WORK REQUIRED: Output as a Markdown table, with columns named Nr and Line, the lines from the one containing "You are a GUI" through the one containing "click(264, 357)", both included. Number each line and drop blank lines; leave the pictures out of the answer.

GIVEN RECORDS:
►
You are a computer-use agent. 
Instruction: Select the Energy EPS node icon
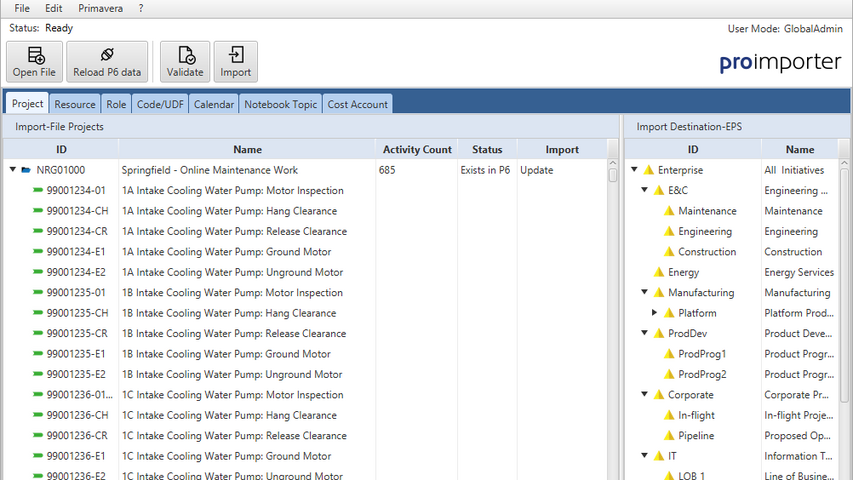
◄
►
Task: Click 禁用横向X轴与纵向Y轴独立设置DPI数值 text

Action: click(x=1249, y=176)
◄
►
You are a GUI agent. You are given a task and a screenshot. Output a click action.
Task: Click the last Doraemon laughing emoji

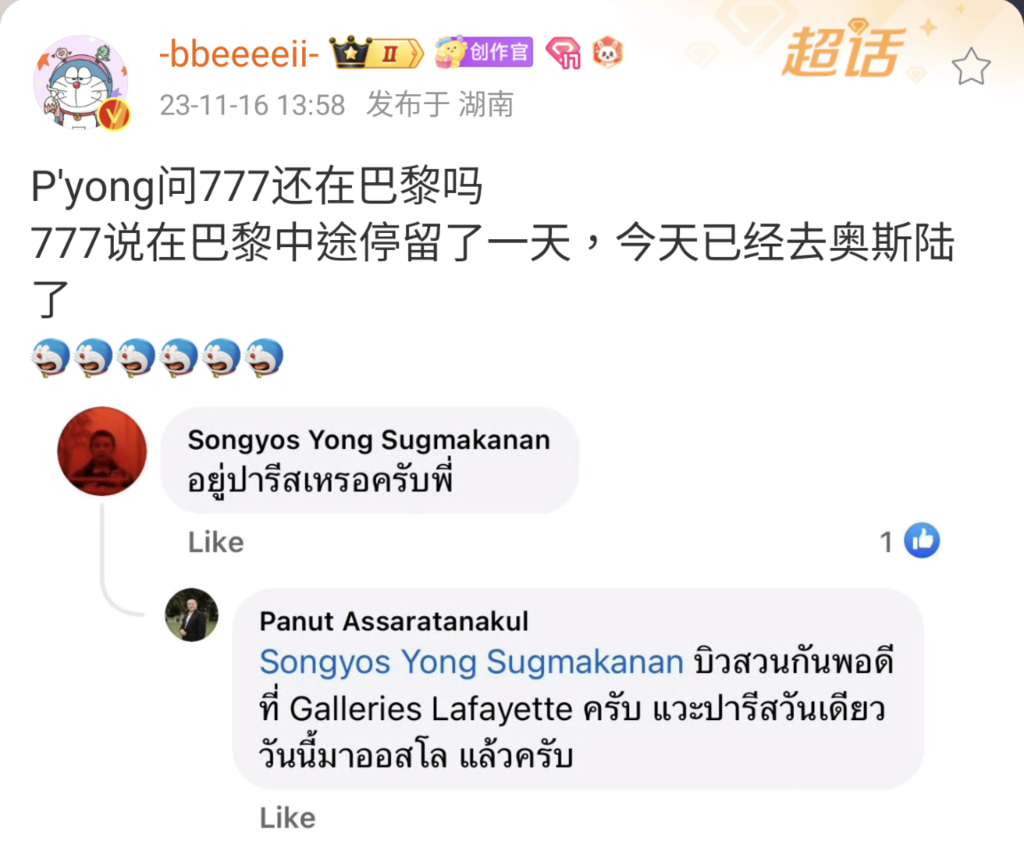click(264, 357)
◄
EXERCISE OUTPUT:
| Nr | Line |
|---|---|
| 1 | You are a GUI agent. You are given a task and a screenshot. Output a click action. |
| 2 | Task: Click the last Doraemon laughing emoji |
| 3 | click(264, 357) |